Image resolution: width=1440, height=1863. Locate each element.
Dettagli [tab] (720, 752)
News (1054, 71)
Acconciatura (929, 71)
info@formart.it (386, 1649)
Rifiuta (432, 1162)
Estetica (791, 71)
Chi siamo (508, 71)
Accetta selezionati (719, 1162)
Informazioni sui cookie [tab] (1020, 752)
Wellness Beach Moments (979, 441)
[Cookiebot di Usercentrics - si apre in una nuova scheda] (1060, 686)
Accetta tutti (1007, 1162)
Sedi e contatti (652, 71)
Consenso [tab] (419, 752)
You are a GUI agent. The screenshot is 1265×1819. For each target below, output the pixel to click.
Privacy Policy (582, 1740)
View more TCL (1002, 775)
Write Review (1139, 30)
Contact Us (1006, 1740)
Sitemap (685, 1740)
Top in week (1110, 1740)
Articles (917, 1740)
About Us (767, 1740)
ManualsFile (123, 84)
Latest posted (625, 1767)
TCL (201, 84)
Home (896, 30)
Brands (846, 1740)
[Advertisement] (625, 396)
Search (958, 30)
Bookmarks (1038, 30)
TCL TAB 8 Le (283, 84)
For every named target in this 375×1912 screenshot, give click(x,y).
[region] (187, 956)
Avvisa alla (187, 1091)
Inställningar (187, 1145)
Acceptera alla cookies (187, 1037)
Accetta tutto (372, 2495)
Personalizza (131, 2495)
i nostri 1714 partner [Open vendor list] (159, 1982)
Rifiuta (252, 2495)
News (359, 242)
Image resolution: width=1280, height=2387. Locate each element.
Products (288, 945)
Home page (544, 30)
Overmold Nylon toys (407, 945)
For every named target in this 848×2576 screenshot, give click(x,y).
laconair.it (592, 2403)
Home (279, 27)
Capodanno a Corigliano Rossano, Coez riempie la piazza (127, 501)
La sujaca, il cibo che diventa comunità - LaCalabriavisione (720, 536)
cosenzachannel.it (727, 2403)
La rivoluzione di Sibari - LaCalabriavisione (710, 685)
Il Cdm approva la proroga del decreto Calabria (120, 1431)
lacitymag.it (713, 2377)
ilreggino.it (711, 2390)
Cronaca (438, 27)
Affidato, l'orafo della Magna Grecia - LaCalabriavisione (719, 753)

_ _ _

■ **TASK**: Copy the lines again from the one containing "Rifiuta (252, 2495)" through the end of the data, changing "Cronaca" to "Politica" and leaving everything else as it is.

■ **EXERCISE SOLUTION**:
Rifiuta (252, 2495)
News (359, 242)
Image resolution: width=1280, height=2387. Locate each element.
Products (288, 945)
Home page (544, 30)
Overmold Nylon toys (407, 945)
For every named target in this 848×2576 screenshot, give click(x,y).
laconair.it (592, 2403)
Home (279, 27)
Capodanno a Corigliano Rossano, Coez riempie la piazza (127, 501)
La sujaca, il cibo che diventa comunità - LaCalabriavisione (720, 536)
cosenzachannel.it (727, 2403)
La rivoluzione di Sibari - LaCalabriavisione (710, 685)
Il Cdm approva la proroga del decreto Calabria (120, 1431)
lacitymag.it (713, 2377)
ilreggino.it (711, 2390)
Politica (438, 27)
Affidato, l'orafo della Magna Grecia - LaCalabriavisione (719, 753)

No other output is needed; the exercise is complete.